On peut toucher un salaire ou un revenu sans rien faire de
concret, en étant placardisé alors que l'on peut faire le
ménage, garder des enfants, leur apprendre une langue, avoir une
production agricole familiale sans être rémunéré. Le travail
concret, les biens et les services incarnés ne sont pas
nécessairement attachés à de la valeur économique et la valeur
économique n'est pas toujours attachée à du travail concret. Les
fonctionnaires ou les chômeurs, les retraités touchent un salaire
intégré dans les prix des marchandises qu'ils ne produisent pas
eux-mêmes. Ce n'est pas qu'ils ne font rien, c'est que leur
rémunération est détachée de tout travail concret. Le salaire
touché par les fonctionnaires, par les chômeurs, par les retraités
crée de la valeur économique intégrée dans le prix de
marchandises dans la production desquelles ils n'interviennent pas.
Pour comprendre ce qu'il se passe avant d'en revenir à notre thèse
de la reproduction de la valeur économique par les seuls salaires,
il importe d'évoquer des cas d'école. Quand on a augmenté les
prélèvements obligatoires, les cotisations en Europe à la
Libération, le PIB, la valeur ajoutée nationale, a augmenté.
Inversement, depuis 40 ans, les prélèvements obligatoires ont
tendance à diminuer ou à stagner or le PIB stagne lui aussi ou
diminue.
Cette perspective strictement économique ouvre des portes
intéressantes par rapport à la crise du travail. Les salariés hors
emploi créent de la valeur économique sans que leur travail
abstrait, leur salaire soit directement lié à leur travail concret.
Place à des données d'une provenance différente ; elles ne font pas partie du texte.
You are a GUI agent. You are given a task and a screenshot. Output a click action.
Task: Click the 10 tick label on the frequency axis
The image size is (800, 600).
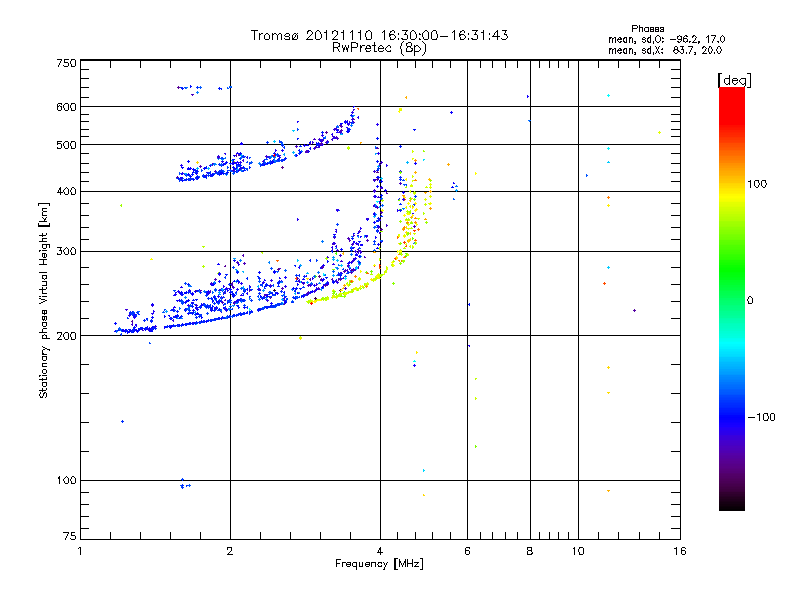point(578,551)
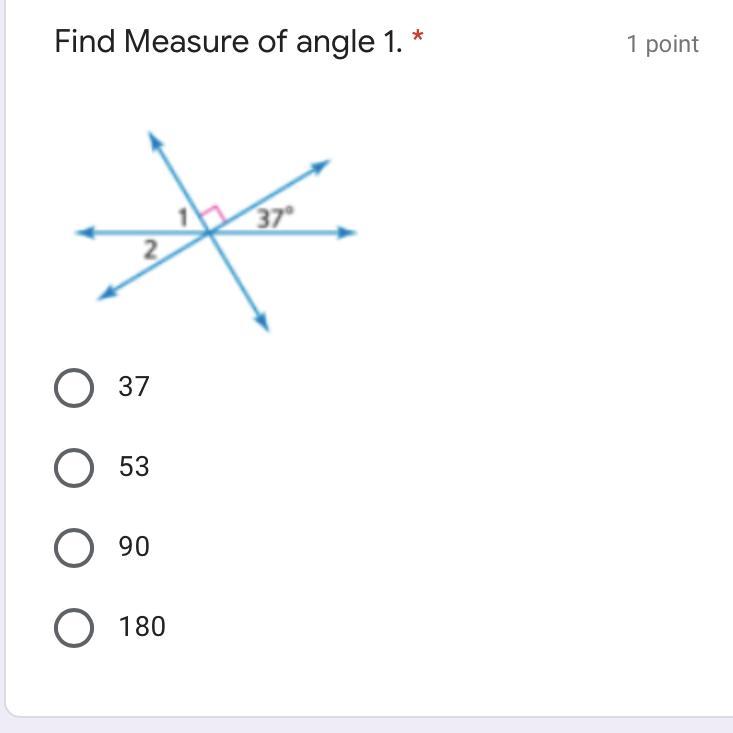Image resolution: width=733 pixels, height=733 pixels.
Task: Open the intersecting lines diagram image
Action: tap(215, 232)
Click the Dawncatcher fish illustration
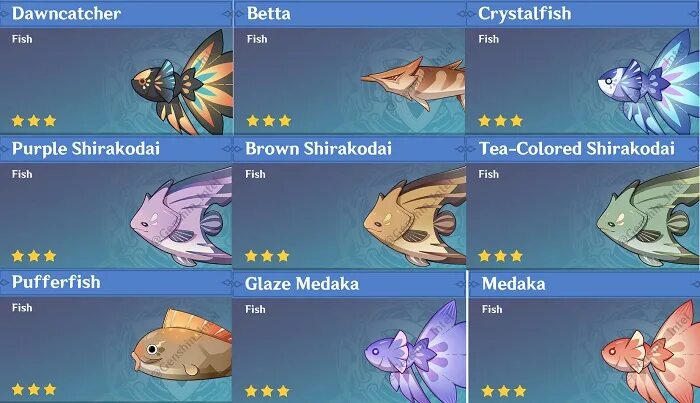 tap(182, 82)
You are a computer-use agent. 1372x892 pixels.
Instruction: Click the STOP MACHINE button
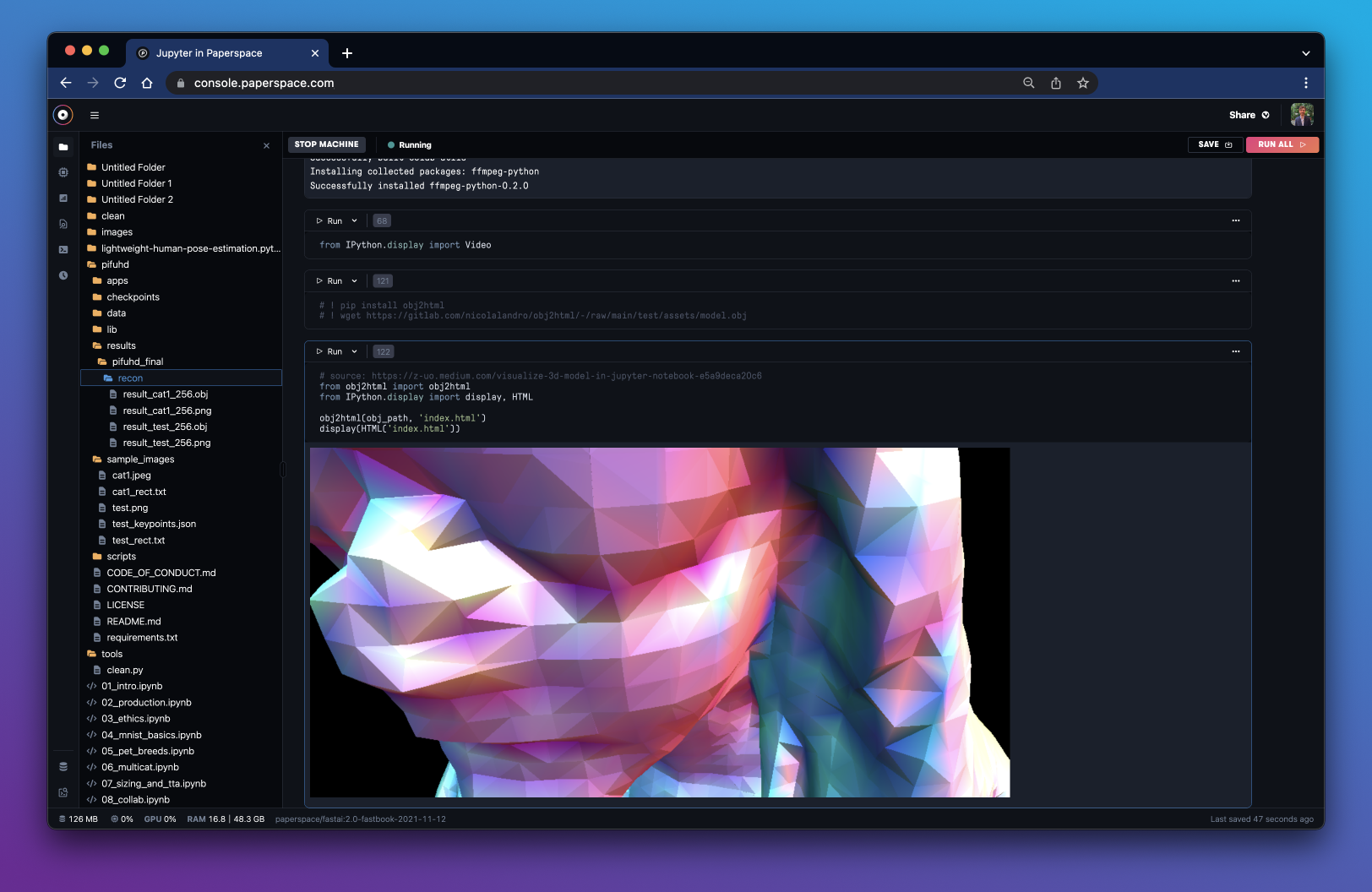coord(326,144)
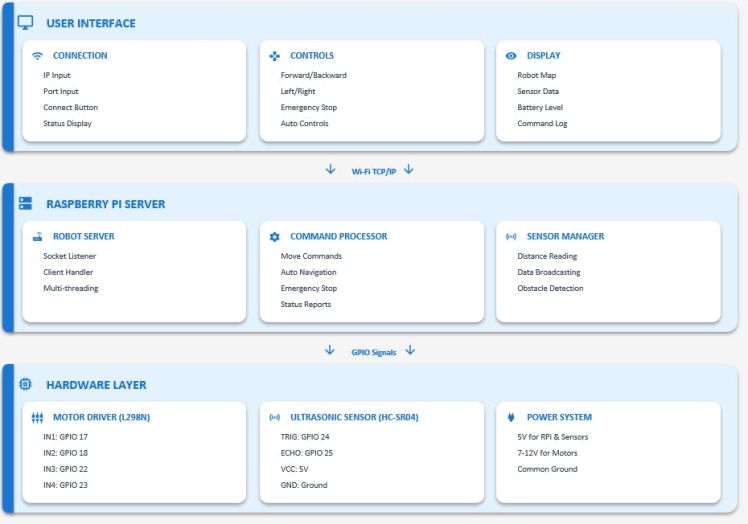Click the TRIG: GPIO 24 line

tap(305, 437)
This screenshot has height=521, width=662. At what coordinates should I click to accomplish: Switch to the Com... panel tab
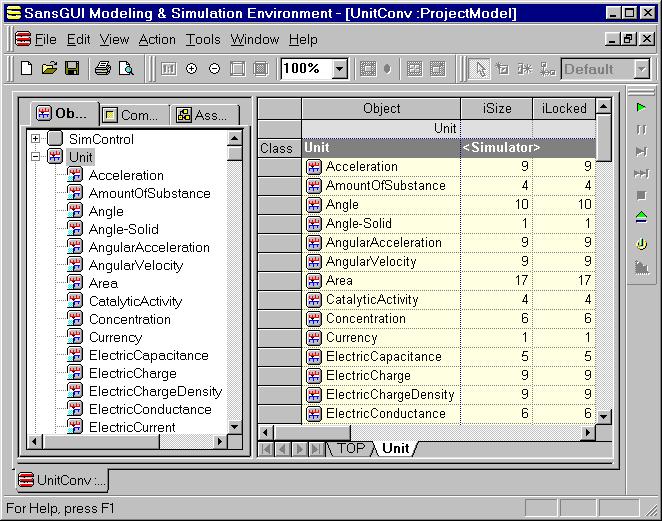pyautogui.click(x=132, y=115)
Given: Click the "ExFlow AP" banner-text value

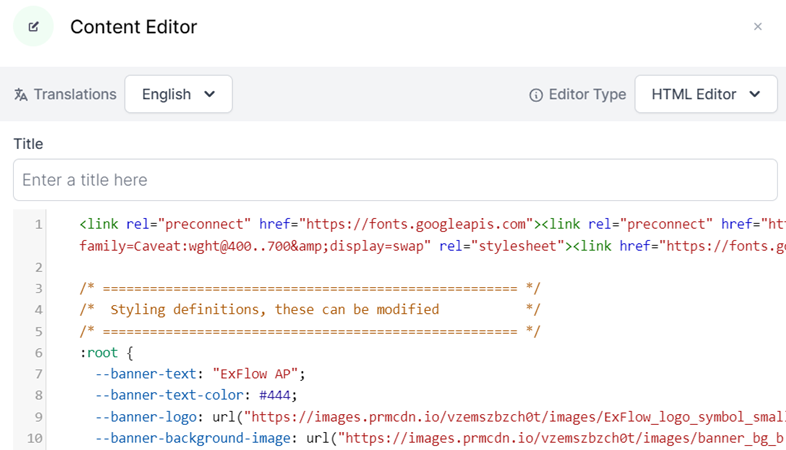Looking at the screenshot, I should tap(255, 374).
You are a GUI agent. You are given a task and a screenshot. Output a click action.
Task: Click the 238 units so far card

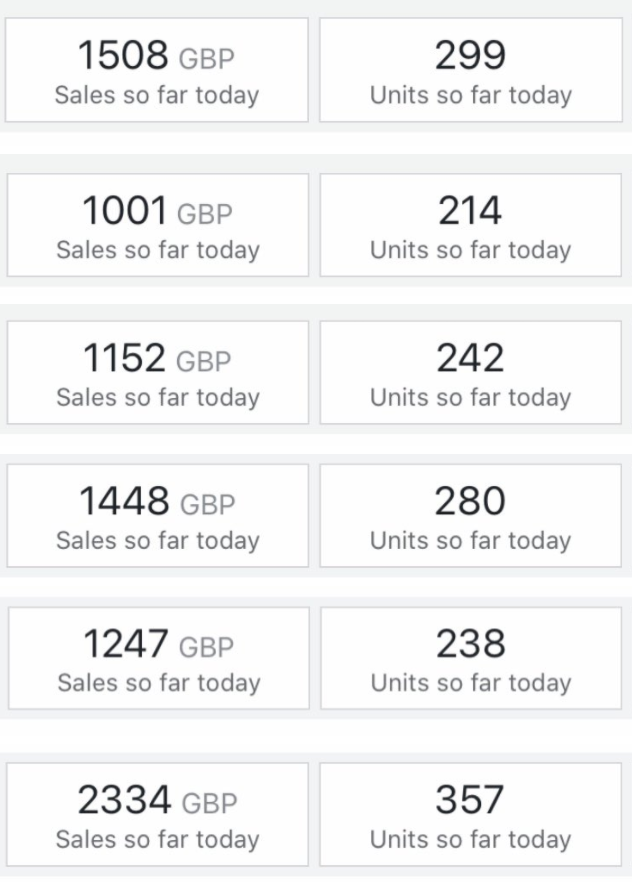pyautogui.click(x=471, y=658)
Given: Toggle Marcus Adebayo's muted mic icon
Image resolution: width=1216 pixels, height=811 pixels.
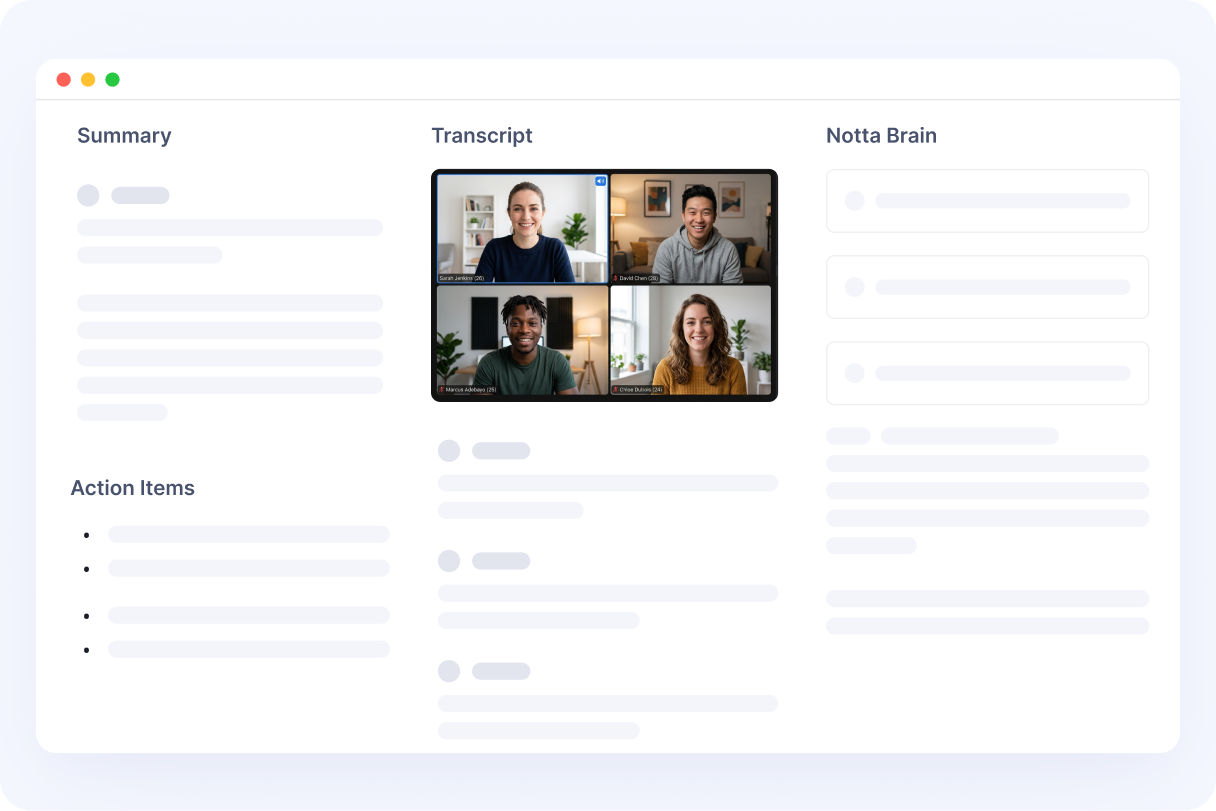Looking at the screenshot, I should tap(441, 389).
La déconnexion entre le travail concret et le travail abstrait
libère le travail concret du carcan de l'actionnaire, du profit et
de la rentabilité. Elle ouvre le temps du travail, elle permet
d'investir le désir dans l'acte sans considération pour une
hiérarchie avide de plus-value. La valeur salariale chère à Friot
pose la question anthropologique :
sommes-nous capables de produire sans incitation, sans aiguillon de
la misère, sans contre-maître, sans patron ? À part pour
justifier les classes en situation de pouvoir, en situation de
pouvoir profiter du travail extrait et géré par l'aiguillon de la
nécessité, on comprend mal pourquoi l'ensemble de la création
parvient à travailler, à combler ses besoins sans recours à la
police, à la faim, à la propriété lucrative. À l'heure où le
modèle de l'emploi provoque une crise écologique, psycho-sociale et
sanitaire majeure, l'objection anthropologique paraît un peu
compromise.
Proposition
11
La
maîtrise par la propriété lucrative du travail abstrait
endommage l'environnement naturel et humain.
|
Note
6. les prélèvements et les salaires sont des ajouts de PIB, pas des
ponctions
Pour
reprendre ce qui a été écrit
Tout
se passe comme si les prélèvements étaient des ajouts de
PIB et non des ponctions – fût-ce sur les profits.
1.
Il nous faut d'abord distinguer la valeur et la valeur d'échange.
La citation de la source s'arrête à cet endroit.